>> Begin Records supplied

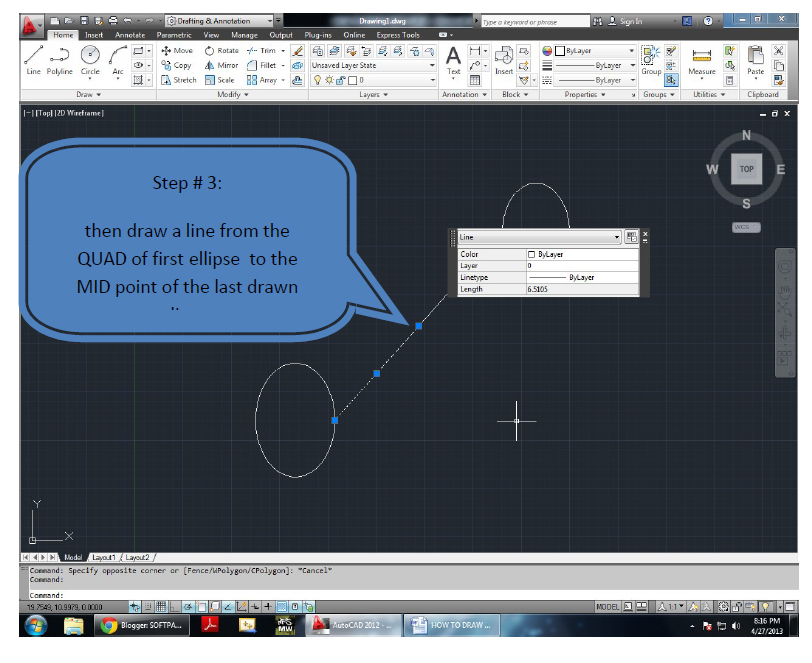Image resolution: width=812 pixels, height=663 pixels.
Task: Open the Multiline Text tool
Action: (x=452, y=58)
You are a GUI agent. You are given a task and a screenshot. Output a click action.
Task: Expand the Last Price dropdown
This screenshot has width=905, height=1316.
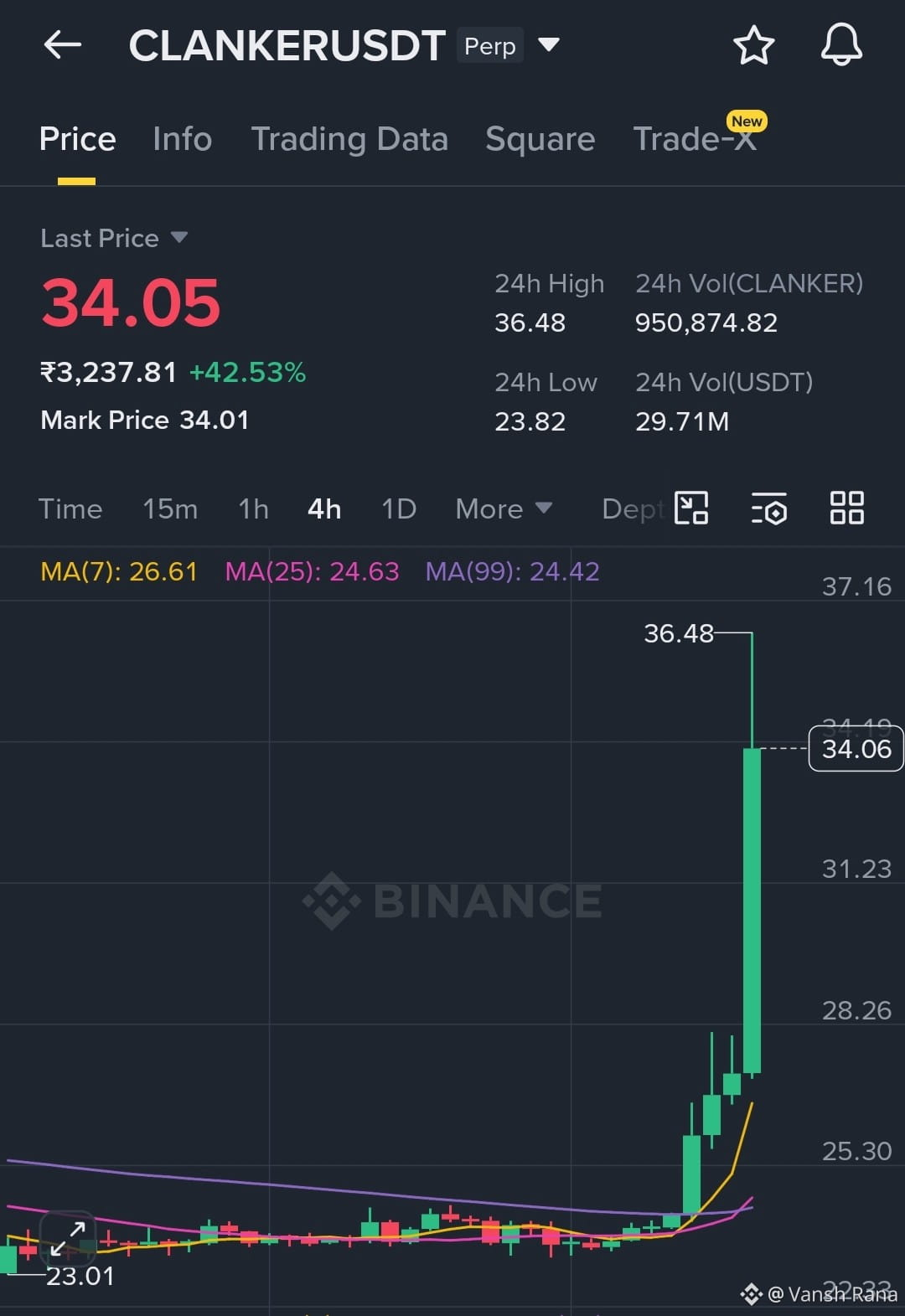pos(178,238)
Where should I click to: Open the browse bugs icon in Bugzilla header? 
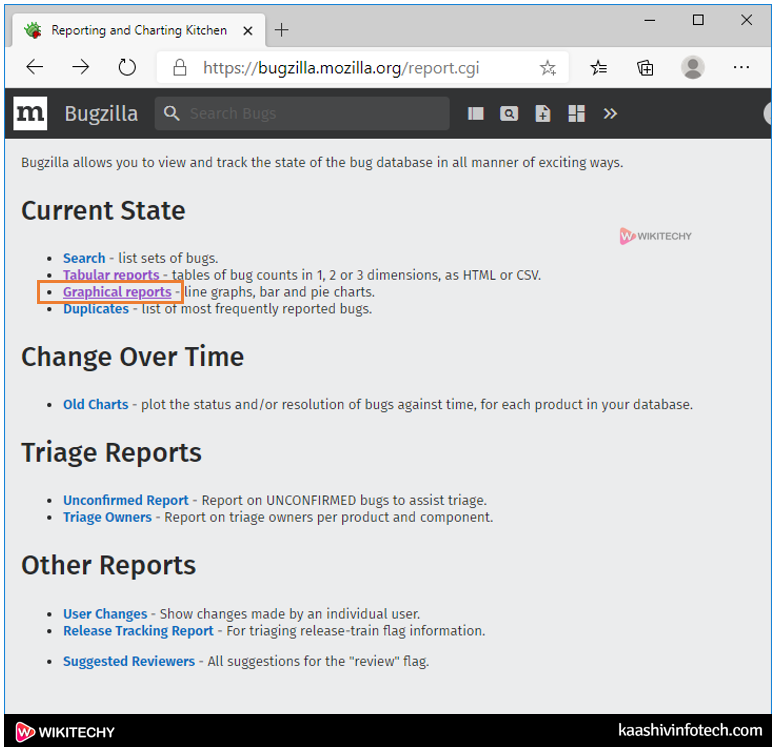(x=476, y=114)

>> End Records supplied

### [What is asked]
Gather every line of the records above that contains the word "click" and copy each one in full. Case counts.

### [Exercise solution]
You are a GUI agent. You are given a task and a screenshot. Output a click action.
Where should I click to: Open the browse bugs icon in Bugzilla header? 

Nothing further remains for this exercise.